Implementing Bullets And Explosions
Bullets will require some simple vector math. You have a point that moves along the vector with some speed. It also needs to limit the maximum vector length, so if you try to aim too far, the bullet will only go as far as it can reach.
03-prototype/entities/bullet.rb
1 class Bullet
2 COLOR = Gosu::Color::BLACK
3 MAX_DIST = 300
4 START_DIST = 20
5
6 def initialize(source_x, source_y, target_x, target_y)
7 @x, @y = source_x, source_y
8 @target_x, @target_y = target_x, target_y
9 @x, @y = point_at_distance(START_DIST)
10 if trajectory_length > MAX_DIST
11 @target_x, @target_y = point_at_distance(MAX_DIST)
12 end
13 sound.play
14 end
15
16 def draw
17 unless arrived?
18 $window.draw_quad(@x - 2, @y - 2, COLOR,
19 @x + 2, @y - 2, COLOR,
20 @x - 2, @y + 2, COLOR,
21 @x + 2, @y + 2, COLOR,
22 1)
23 else
24 @explosion ||= Explosion.new(@x, @y)
25 @explosion.draw
26 end
27 end
28
29 def update
30 fly_distance = (Gosu.milliseconds - @fired_at) * 0.001 * @speed
31 @x, @y = point_at_distance(fly_distance)

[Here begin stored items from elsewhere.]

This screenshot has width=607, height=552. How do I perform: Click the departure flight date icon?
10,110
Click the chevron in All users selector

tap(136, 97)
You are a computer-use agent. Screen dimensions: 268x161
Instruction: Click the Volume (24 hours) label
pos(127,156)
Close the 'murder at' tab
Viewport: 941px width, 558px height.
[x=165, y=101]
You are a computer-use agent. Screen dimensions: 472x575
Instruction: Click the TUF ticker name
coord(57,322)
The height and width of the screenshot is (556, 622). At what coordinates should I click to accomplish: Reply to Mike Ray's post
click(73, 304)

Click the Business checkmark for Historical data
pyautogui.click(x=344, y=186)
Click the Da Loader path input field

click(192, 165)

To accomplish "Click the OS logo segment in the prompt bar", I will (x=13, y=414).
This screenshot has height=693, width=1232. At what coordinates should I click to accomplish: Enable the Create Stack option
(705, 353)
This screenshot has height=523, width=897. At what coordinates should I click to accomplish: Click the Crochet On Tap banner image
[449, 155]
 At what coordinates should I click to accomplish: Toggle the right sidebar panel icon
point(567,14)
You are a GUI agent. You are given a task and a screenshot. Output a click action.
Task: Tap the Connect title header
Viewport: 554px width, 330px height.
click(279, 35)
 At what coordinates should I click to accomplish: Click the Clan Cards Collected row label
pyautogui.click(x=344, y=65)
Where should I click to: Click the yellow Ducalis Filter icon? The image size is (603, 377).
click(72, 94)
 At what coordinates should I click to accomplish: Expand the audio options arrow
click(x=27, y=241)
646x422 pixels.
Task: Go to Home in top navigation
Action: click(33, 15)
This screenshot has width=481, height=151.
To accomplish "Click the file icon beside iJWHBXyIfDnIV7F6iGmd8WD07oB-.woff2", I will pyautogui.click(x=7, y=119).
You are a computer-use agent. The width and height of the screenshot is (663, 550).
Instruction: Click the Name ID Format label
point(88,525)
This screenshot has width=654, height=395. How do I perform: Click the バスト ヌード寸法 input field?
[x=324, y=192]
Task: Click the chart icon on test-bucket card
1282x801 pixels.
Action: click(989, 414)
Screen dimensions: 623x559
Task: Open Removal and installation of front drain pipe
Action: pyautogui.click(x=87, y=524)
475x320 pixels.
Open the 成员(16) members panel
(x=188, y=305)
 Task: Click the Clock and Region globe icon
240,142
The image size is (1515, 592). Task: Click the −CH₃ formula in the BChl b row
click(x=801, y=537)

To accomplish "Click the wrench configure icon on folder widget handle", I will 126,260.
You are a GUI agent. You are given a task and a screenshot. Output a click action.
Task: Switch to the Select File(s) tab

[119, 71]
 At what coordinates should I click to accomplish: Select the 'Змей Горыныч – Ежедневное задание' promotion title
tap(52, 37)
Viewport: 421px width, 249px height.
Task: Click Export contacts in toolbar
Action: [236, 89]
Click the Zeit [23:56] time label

32 @explosion && @explosion.update
33 end
34
35 def arrived?
36 @x == @target_x && @y == @target_y
37 end
38
39 def done?
40 exploaded?
41 end
42
43 def exploaded?
44 @explosion && @explosion.done?
45 end
46
47 def fire(speed)
48 @speed = speed
49 @fired_at = Gosu.milliseconds
50 self
51 end
52
53 private
54
55 def sound
56 @@sound ||= Gosu::Sample.new(
57 $window, Game.media_path('fire.mp3'))
58 end
59
60 def trajectory_length
61 d_x = @target_x - @x
62 d_y = @target_y - @y
63 Math.sqrt(d_x * d_x + d_y * d_y)
64 end
65
66 def point_at_distance(distance)
67 return [@target_x, @target_y] if distance > trajectory_length
68 distance_factor = distance.to_f / trajectory_length
69 p_x = @x + (@target_x - @x) * distance_factor
70 p_y = @y + (@target_y - @y) * distance_factor
71 [p_x, p_y]
72 end
73 end
Possibly the most interesting part of Bullet implementation is point_at_distance method. It
returns coordinates of point that is between bullet source, which is point that bullet was fired
from, and it’s target, which is the destination point. The returned point is as far away from
source point as distance tells it to.
After bullet has done flying, it explodes with fanfare. In our prototype Explosion is a part of
Bullet, because it’s the only thing that triggers it. Therefore Bullet has two stages of it’s
lifecycle. First it flies towards the target, then it’s exploding. That brings us to Explosion:
03-prototype/entities/explosion.rb
1 class Explosion
2 FRAME_DELAY = 10 # ms
3
4 def animation
5 @@animation ||=
6 Gosu::Image.load_tiles(
7 $window, Game.media_path('explosion.png'), 128, 128, false)
8 end
9
10 def sound
11 @@sound ||= Gosu::Sample.new(
12 $window, Game.media_path('explosion.mp3'))
13 end
14
15 def initialize(x, y)
16 sound.play
17 @x, @y = x, y
18 @current_frame = 0
19 end
20
21 def update
22 @current_frame += 1 if frame_expired?
23 end
24
25 def draw
26 return if done?
27 image = current_frame
28 image.draw(
29 @x - image.width / 2 + 3,
30 @y - image.height / 2 - 35,
31 20)
32 end
33
34 def done?
35 @done ||= @current_frame == animation.size
36 end
37
38 private
39
40 def current_frame
41 animation[@current_frame % animation.size]
42 end
43
44 def frame_expired?
45 now = Gosu.milliseconds
46 @last_frame ||= now
47 if (now - @last_frame) > FRAME_DELAY
48 @last_frame = now
49 end
50 end
51 end
There is nothing fancy about this implementation. Most of it is taken from “Images And Animation” chapter.
Running The Prototype
We have walked through all the code. You can get it at GitHub.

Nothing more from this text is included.